Dr. Bhattarai, to be sure, has maintained a reputation for personal probity. Yet he has surrounded himself with the sleazy and slimy. Girija Prasad Koirala did not have a mansion in Kathmandu or a particularly glamorous personal wardrobe, either. That didn’t stop Nepalis from drawing the conclusions of the man that they have.
Dr. Bhattarai, Maila Baje feels, made a strategic decision early on. He had spent years railing against the emergence of the equivalent of Sikkim’s Lhendup Dorji at a time when Nepalis needed to redress the external injustices inflicting upon them since the Sugauli Treaty. If he happened to make decisions as premier that seemed to conflict with that expectation, he seemed to have wagered, Nepalis would see them as part of the compulsions of governing a geo-strategically perilous nation.

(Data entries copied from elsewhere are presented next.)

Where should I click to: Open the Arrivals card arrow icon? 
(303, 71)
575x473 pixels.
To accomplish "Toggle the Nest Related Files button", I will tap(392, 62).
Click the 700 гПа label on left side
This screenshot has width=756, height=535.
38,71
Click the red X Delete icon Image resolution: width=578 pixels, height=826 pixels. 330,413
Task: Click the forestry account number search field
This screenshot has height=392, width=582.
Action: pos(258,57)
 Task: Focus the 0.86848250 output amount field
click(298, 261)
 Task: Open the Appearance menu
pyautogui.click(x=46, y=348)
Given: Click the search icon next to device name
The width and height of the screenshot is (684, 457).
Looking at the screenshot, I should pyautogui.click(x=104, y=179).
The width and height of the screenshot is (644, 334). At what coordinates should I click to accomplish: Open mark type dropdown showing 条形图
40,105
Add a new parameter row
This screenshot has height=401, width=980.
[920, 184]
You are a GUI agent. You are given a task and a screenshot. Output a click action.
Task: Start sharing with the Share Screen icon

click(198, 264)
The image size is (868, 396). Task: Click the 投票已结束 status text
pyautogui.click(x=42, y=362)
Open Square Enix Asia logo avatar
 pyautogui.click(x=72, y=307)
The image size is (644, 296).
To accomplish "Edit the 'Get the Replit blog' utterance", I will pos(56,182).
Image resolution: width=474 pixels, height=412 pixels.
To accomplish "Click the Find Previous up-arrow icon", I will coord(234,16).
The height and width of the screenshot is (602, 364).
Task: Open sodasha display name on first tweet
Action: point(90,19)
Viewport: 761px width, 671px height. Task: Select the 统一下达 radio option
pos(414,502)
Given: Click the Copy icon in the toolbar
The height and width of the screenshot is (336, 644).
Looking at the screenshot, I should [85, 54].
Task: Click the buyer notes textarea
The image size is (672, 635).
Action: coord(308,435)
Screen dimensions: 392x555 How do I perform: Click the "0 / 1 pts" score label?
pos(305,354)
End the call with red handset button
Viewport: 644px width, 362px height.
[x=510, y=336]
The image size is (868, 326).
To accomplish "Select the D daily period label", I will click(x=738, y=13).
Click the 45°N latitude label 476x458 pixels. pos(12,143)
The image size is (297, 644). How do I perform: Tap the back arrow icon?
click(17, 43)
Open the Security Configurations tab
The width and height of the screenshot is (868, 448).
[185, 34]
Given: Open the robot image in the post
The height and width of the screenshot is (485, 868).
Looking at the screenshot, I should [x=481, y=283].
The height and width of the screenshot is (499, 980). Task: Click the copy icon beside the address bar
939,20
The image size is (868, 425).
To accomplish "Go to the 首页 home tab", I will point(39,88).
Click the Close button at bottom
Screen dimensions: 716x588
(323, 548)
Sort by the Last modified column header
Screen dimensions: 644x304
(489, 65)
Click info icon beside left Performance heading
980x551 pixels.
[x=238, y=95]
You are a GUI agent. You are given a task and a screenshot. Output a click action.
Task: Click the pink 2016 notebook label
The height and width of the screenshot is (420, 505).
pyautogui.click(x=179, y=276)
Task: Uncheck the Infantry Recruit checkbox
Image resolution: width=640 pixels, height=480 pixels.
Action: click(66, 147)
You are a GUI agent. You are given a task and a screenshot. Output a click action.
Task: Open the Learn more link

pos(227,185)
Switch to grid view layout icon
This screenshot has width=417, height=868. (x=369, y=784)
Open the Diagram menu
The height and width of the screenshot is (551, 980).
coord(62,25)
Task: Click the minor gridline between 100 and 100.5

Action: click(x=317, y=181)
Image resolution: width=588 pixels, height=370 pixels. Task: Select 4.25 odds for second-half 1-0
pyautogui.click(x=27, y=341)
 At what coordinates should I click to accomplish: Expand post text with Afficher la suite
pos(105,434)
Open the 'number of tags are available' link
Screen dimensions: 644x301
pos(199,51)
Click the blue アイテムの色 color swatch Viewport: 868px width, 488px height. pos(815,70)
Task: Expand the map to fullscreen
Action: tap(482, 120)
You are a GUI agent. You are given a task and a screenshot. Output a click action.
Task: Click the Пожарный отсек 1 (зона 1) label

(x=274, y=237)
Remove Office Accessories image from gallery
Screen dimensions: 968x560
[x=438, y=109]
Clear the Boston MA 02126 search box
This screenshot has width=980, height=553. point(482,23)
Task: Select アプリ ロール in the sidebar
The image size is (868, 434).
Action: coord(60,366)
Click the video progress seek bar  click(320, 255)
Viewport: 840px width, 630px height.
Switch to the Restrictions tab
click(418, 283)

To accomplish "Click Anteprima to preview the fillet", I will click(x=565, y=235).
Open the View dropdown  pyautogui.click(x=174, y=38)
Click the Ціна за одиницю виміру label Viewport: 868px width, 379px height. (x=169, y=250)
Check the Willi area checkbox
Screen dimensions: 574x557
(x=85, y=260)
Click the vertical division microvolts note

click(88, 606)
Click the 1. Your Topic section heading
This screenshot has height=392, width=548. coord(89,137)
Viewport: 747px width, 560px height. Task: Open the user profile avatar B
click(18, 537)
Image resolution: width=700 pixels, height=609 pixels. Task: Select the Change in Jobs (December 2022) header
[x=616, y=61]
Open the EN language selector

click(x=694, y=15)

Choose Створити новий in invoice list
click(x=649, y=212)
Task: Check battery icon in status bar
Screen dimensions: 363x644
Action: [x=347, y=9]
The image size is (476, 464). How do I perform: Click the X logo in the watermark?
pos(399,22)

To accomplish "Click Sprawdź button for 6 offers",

The Chinese understood this psychology well and, with a little tinkering, have left him virtually begging for an invitation to Beijing. But the Indians aren’t cooling their heels, either. It is hardly an accident that they chose to reveal Dr. Bhattarai’s secret contacts with New Delhi when his party – and his own prose – was most virulently anti-Indian in public. Even in the midst of the BIPPA fiasco and the controversy over the circumstances surrounding Dr. Bhattarai’s meeting with his Indian counterpart in Teheran, New Delhi has refused to throw a reliable lifeline. When the Indian ambassador announced a special grant to Dr. Bhattarai’s former school in Gorkha the other day, his wink-wink was barely concealed.
Today, a supposedly ceremonial head of state has mustered the will to reminds us that he can’t sit idly by any longer, in effect, issuing a thinly veiled threat to the premier. What’s Dr. Bhattarai going to do next to save his mortal soul? Finally reveal who the real author of his June 6, 2011 ‘Let’s Not Legitimize This New Kot Massacre’ essay was?